チャイナタウン / S.J.ローザン | ぶちぶち日記

チャイナタウン / S.J.ローザン

どこか毛色の変わったミステリでした。 中国系の若い女探偵リディアと、白人の中年探偵ビル。 それぞれ独立した事務所を持ち、手が足りない時にお互いを雇いあっている様子です。 お互いに好意は抱きながらも、ビルは願いとは別に強く押さず、リディアは強めのガードを固める微妙な距離感。 気持ちをさらりと口にしながら押し付けがましくないビルの口説きは読んでいて楽しい、というか言われてみたいと思ってしまいます。 中国人の考え方から、リディアの母親に嫌われている様子が会話から伝わり、それでもメゲないビルがけなげで仕方ありません。 リディアは、この関係をいつまでこのまま保つつもりなんでしょう?

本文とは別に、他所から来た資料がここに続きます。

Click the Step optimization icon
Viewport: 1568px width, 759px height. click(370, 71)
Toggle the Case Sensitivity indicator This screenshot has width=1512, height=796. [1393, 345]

中国人社会で起きた陶器の盗難事件を調査する過程で、生活習慣から考え方など、さまざまな違いが描かれて、とても面白く読めました。 痛めつけられたリディアを癒す漢方のガオ老人など、次作以降の登場を期待してしまいます。 リディアの語りからは、誇りや強がりや弱音が次々に飛び出し、女であることや探偵であること、中国人であることが彼女にとってどんなことなのか教えてくれます。  


謎解きの楽しさより、二人の個性をじっくりと楽しみました。 行く末も気になります。 シリーズになっており、交互に主人公となるらしいので、次はビルの内面を知ることができそうです。 楽しみ!